Why a man should never be without a hanky
In the modern age of disposable tissues handkerchiefs have fallen out of favour. However throughout the ages men used to carry a hanky with pride. There are many reasons why they are superior to their disposable counterparts and why every man should carry one in his pocket.
- Handy for a sweaty brow, perhaps after a game of cricket or tennis.
- They are soft on the nose. Especially if you’re a hayfever sufferer in spring and battling with a runny nose or repeated sneezing attacks.
- It’s a chivalrous gesture to offer your (clean) hanky to a lady friend if her eyes begin to well up.
- Helpful and comforting for mopping up your own tears.
- They are charming. Whipping out a vintage-looking hanky looks a whole lot cooler than opening a pack of tissues.
- A fancy silk, silk/wool or linen number perfectly placed in the left breast pocket adds character to a suit.
- They look expensive. Throughout history hankies were carried only by the noblest of gentlemen.
- But they are actually cheap. Buying a pack of re-usable hankies is very cost-effective as is making your own out of old t-shirts and you’ll never have to buy a box of tissues again.

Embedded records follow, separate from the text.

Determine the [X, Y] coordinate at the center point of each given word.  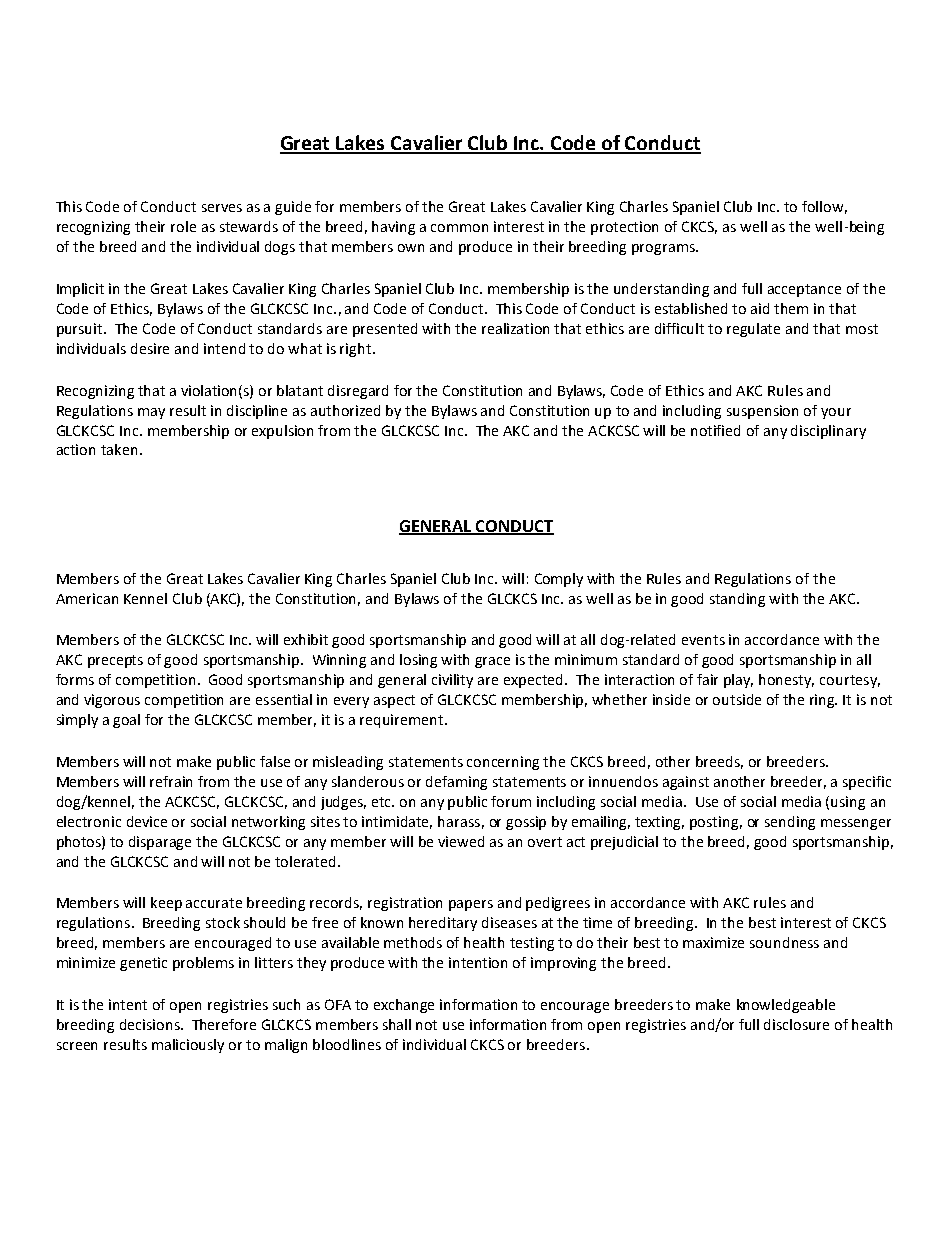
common [459, 228]
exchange [404, 1006]
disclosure [796, 1024]
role [183, 226]
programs [664, 249]
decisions [151, 1024]
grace [492, 662]
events [703, 640]
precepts [115, 661]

- They are kind to the environment. Handkerchiefs win hands down as the greener alternative and don’t you want to do your bit for the earth and reduce your carbon footprint? Choose organic cotton varieties for the greatest impact.
- They serve as a makeshift bandage in dire circumstances.
- They serve as a napkin when you’ve been a little too hasty with the BBQ.
- Could be used as a bib to protect your shirt (think tomato sauce stains!)
- They don’t leave a trail of lint in your pocket if you forget them after putting clothing in the wash.
- They could be used for a hasty shoe-shine before an important meeting or interview.